Le mouvement a véritablement commencé ce jour-là : 500 étudiants qui occupaient la Sorbonne sont évacués, sans trop de ménagement, par les forces de police et embarqués au poste pour vérification d’identité. C’est de là que vient le fameux slogan « Libérez nos camarades ! » Le recteur décide la fermeture de la Sorbonne. Pour protester contre ces arrestations et cette fermeture, une première manifestation a lieu le soir même au Quartier latin. Les jets des premiers cocktails Molotov, l’érection des premières barricades et les premiers affrontements avec les CRS – qui fondent la légende en noir et blanc de Mai 68 – ont lieu cette nuit-là. Le pouvoir politique ne réagit pas à ce qu’il pense être une crise de jeunesse. A l’Elysée, le général de Gaulle estime que c’est au gouvernement de rétablir l’ordre. Oui, mais le gouvernement est absent. Le Premier ministre, Georges Pompidou, est parti la veille pour un voyage officiel de onze jours en Iran et en Afghanistan. Informé de la situation, il ne juge pas utile de rentrer.
Après cette première nuit chaude, les deux principaux syndicats étudiants, l’UNEF et le Snesup, appellent à la grève générale. Le pouvoir ne s’émeut toujours pas. Pompidou continue son périple.
La justice condamne quatre manifestants du 3 mai à de la prison ferme, ce qui échauffe les esprits étudiants.

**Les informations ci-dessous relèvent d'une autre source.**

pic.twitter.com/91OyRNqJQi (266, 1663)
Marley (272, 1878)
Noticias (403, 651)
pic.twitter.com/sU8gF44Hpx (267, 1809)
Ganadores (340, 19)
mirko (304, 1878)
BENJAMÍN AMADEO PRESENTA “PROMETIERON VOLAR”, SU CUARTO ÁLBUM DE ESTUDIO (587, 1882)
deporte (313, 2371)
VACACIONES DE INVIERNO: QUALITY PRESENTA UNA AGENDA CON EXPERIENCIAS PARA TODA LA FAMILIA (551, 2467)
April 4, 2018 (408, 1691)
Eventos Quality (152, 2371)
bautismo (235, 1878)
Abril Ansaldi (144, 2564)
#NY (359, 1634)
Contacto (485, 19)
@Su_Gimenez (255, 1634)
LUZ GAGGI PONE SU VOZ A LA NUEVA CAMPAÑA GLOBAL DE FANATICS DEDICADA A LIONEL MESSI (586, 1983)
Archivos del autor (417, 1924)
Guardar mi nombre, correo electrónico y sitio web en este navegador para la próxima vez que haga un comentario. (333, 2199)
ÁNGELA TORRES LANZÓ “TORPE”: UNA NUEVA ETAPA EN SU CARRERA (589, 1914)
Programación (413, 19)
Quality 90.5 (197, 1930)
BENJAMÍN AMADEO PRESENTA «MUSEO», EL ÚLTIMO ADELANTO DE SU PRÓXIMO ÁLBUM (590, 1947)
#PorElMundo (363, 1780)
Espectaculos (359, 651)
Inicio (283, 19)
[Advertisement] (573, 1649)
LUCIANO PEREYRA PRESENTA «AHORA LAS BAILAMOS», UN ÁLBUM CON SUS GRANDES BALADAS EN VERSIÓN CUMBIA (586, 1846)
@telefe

Les grèves et les manifestations s’étendent à de nombreuses universités à Paris et en province. Huit étudiants – dont un certain Daniel Cohn-Bendit – comparaissent devant la commission disciplinaire de la faculté de Nanterre. Plusieurs manifestations ont lieu dans le Quartier latin et du côté de Denfert-Rochereau, donnant lieu à de violents affrontements avec les CRS et se concluant par l’arrestation de 400 personnes. Les syndicats étudiants se rapprochent de la FEN (Fédération de l’Education nationale), le grand syndicat des enseignants, et s’accordent sur trois revendications : l’abandon des sanctions universitaires, des poursuites administratives et pénales contre les étudiants, l’évacuation du Quartier latin par les forces de l’ordre et la réouverture de la Sorbonne.
La classe politique commence à se réveiller, notamment du côté des gaullistes, qui réclament le retour à l’ordre et l’expulsion de ce « Dany le Rouge » (Cohn-Bendit), de nationalité allemande…
Nouveau défilé de Denfert-Rochereau à l’Etoile. Le général de Gaulle, qui s’agace de ces manifestations, déclare : « Il n’est pas possible de tolérer les violences de la rue. »
En réponse aux commémorations officielles de l’armistice de 1945, les syndicats appellent à des manifestations dans le Quartier latin qui se dérouleront sans heurts…
sUn calme trompeur, car Mai 68 va connaître son apogée de violences et prendre les allures d’une véritable crise de régime à partir des 9 et 10 mai. « Une émeute ? Non, monsieur le Président, une révolution » aurait pu être un échange entre le général de Gaulle et un de ses ministres.